Tout ceci n'est bien sûr que gesticulation, une de plus. Le mépris persiste et le sens de la mesure continue à faire défaut. En voulez-vous preuve ? Feuilletez simplement un ouvrage très populaire qui sert parfois de référence, le Petit Larousse Illustré. Dans l'édition 2005 vous pouvez lire...

- en page 1612 :
ORADOUR SUR GLANE (87520), comm. de la Haute-Vienne; 2060 hab. Massacre de tous ses habitants (642 personnes) par les SS, le 10 Juin 1944. Mémorial.

- en page 1725 :
SETIF v. de l'est de l'Algérie, ch.-l. de wilaya ; 239 195 hab.

Un silence éloquent qui se passe de tout commentaire. Pour les crânes d'oeuf qui pensent pour nous, 45 000 morts c'est bien peu de choses quand cela se passe de l'autre côté de la Méditerranée. Le massacre de Sétif et du nord constantinois reste donc bien, pour eux, un incident mineur, un simple évènement fâcheux, un peu comme une crevaison sur le parcours du Tour de France.
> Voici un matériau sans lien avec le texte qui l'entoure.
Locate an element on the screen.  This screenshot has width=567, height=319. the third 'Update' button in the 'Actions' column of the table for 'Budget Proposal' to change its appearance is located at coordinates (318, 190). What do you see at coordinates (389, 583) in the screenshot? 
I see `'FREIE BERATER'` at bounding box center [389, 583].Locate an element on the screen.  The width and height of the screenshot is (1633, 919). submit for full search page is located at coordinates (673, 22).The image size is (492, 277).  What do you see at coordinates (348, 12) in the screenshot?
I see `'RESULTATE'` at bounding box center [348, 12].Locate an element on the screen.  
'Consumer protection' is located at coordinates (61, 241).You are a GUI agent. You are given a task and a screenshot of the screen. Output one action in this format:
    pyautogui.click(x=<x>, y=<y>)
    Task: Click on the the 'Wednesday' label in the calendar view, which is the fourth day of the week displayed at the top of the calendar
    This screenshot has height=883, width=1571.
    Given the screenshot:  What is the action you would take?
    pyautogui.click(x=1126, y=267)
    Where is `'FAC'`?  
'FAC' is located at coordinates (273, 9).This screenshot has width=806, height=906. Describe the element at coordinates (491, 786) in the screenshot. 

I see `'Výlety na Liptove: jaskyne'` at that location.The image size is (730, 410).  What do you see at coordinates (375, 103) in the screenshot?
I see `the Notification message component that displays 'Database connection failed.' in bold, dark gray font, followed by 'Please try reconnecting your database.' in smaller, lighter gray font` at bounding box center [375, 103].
Et pourtant, bien qu'il soit toujours difficile de donner une mesure à l'horreur, imaginez le drame d'Oradour et multipliez par 70 !

Encore une preuve ? Voici ce que nous lisons dans Le Dauphiné Libéré, Jeudi 14 Avril 2005

Polémique sur le rôle de la colonisation.
Des historiens et des associations de défense des droits de l'homme protestent contre la loi du 23 Février 2005, en faveur des rapatriés, qui demande notamment que les programmes scolaires "reconnaissent en particulier le rôle positif de la présence française outre-mer". Signataire d'une pétition lancée en Mars, l'historien Gérard Noiriel a affirmé hier qu'il ne pouvait accepter que "les pouvoirs publics dictent aux enseignants le contenu de leurs cours".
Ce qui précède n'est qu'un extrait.